SUPPLIED MATERIAL:
┄┄┄┄┄┄┄┄┄┄

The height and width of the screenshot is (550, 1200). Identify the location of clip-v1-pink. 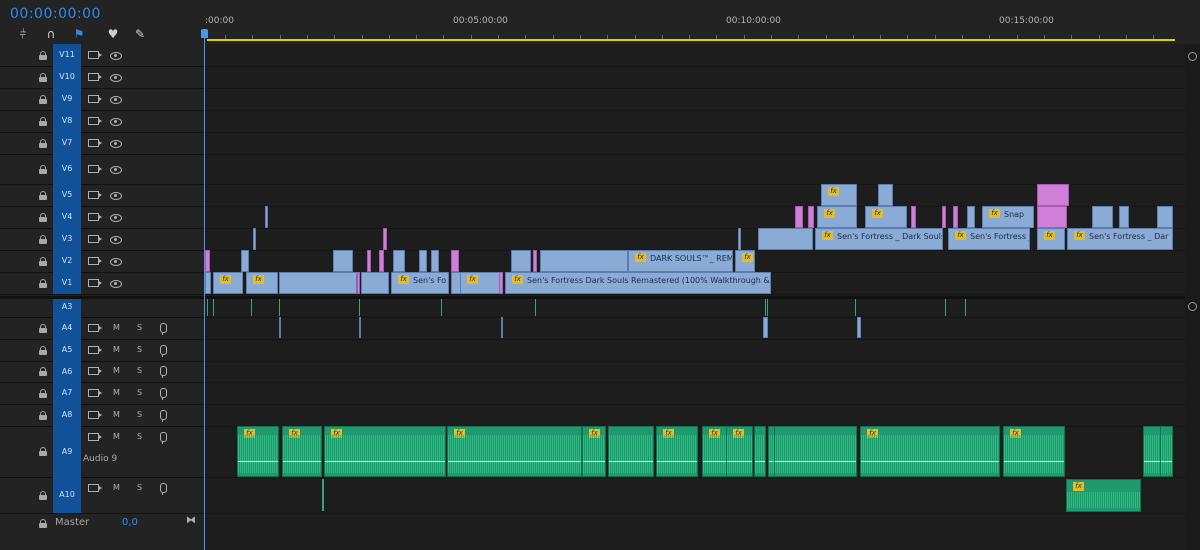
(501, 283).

┄┄┄┄┄┄┄┄┄┄

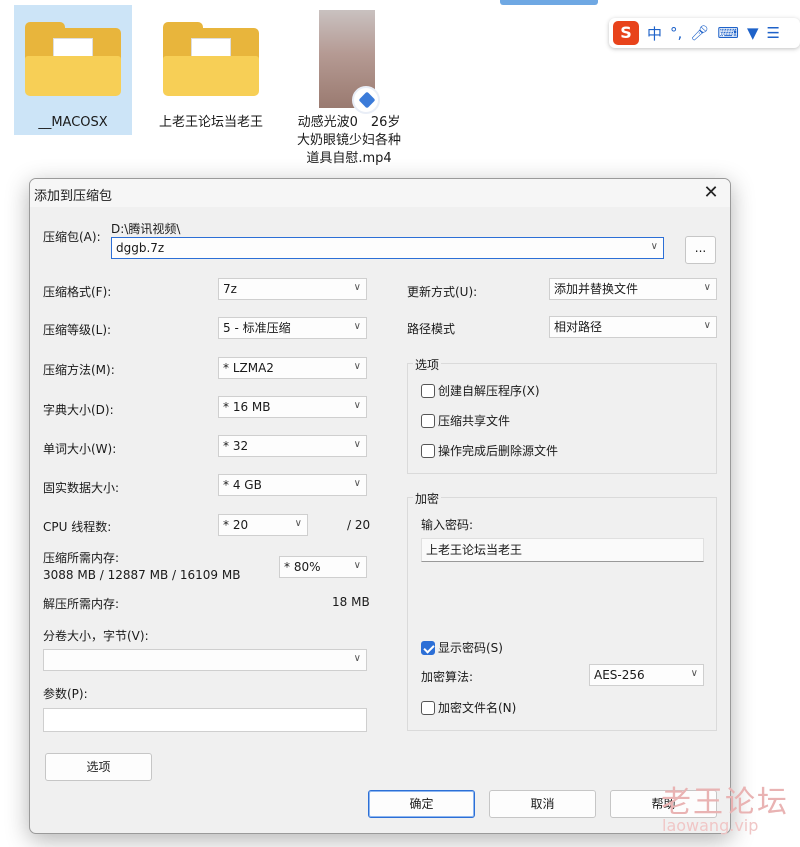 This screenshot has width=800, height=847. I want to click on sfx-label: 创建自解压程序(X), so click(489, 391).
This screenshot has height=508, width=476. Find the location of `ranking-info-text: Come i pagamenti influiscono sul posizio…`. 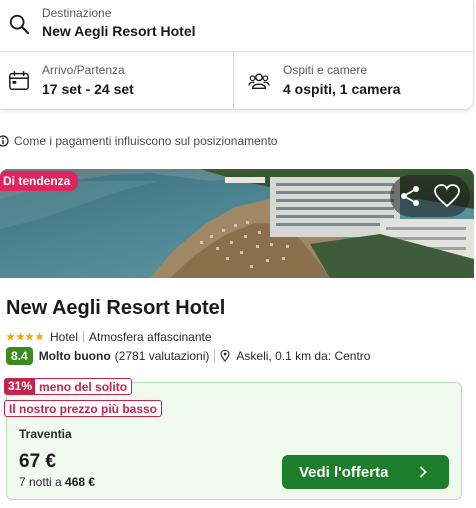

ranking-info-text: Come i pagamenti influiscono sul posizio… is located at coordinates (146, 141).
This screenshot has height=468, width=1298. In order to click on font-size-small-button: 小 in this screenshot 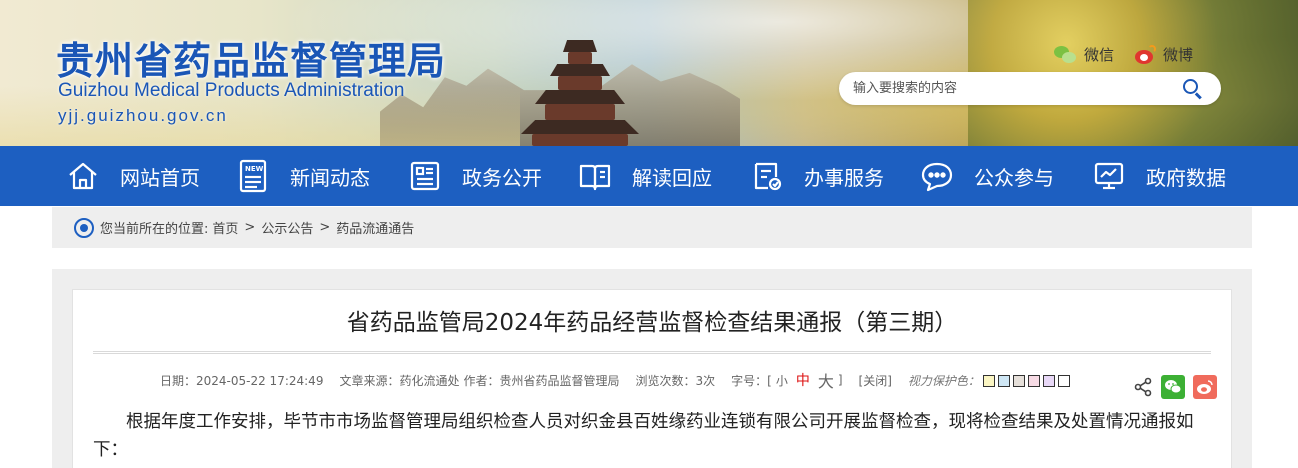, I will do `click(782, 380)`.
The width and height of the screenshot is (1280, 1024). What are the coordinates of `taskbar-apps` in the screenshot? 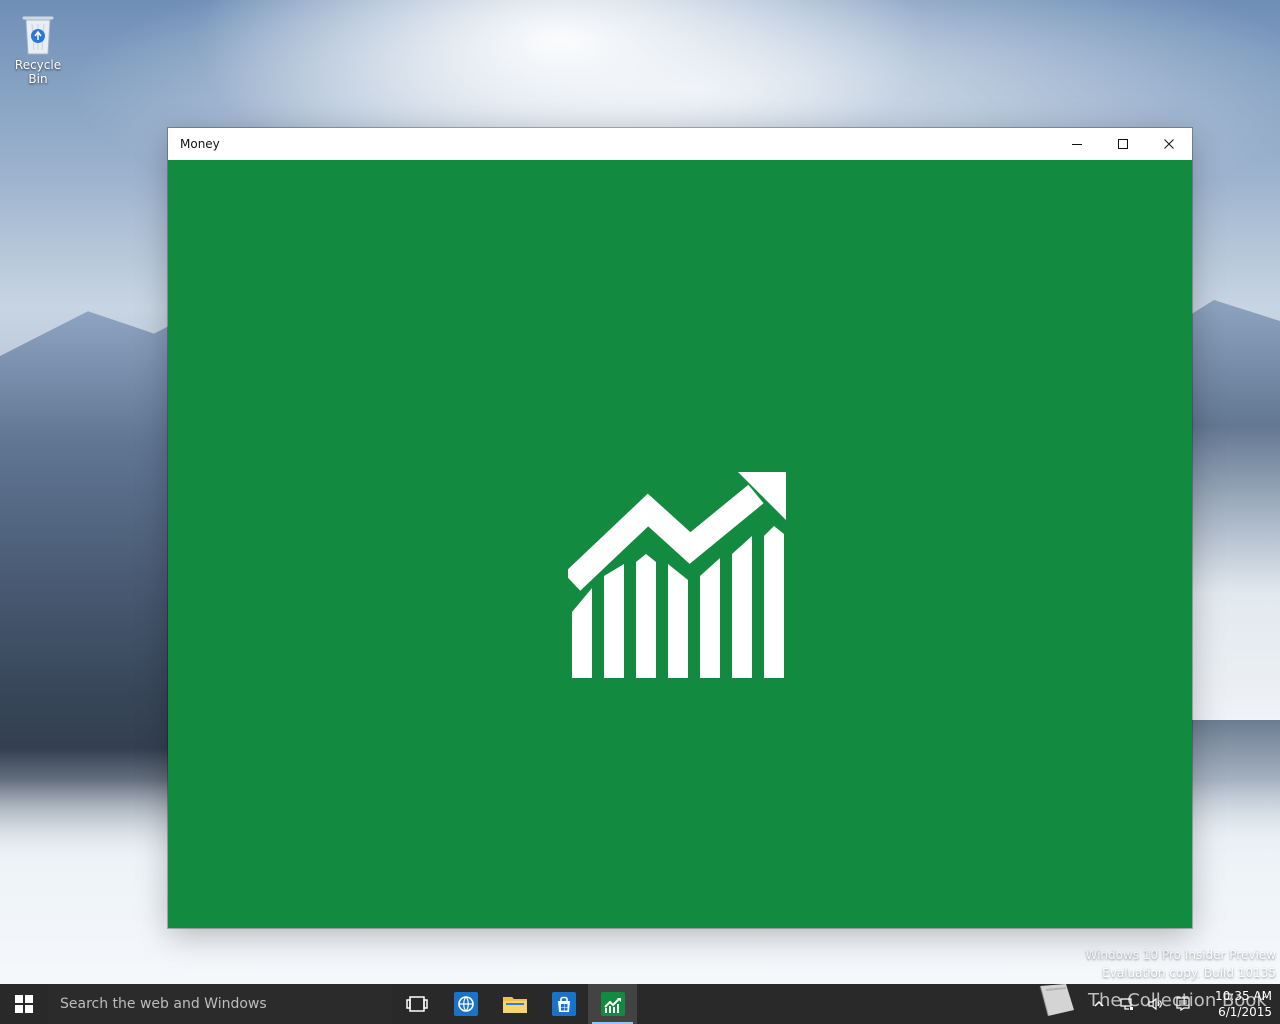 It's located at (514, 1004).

┄┄┄┄┄┄┄┄┄┄

WHAT YOU NEED TO DO:
Rewrite the items from the line with "The height and" up to and including the line with "(501, 283).", requests included and pictures left out. Multiply every coordinate in the answers by 1.3 and round to whole numbers, with halves rounded up.

COMPLETED TASK:
The height and width of the screenshot is (550, 1200). Identify the location of clip-v1-pink. 
(651, 368).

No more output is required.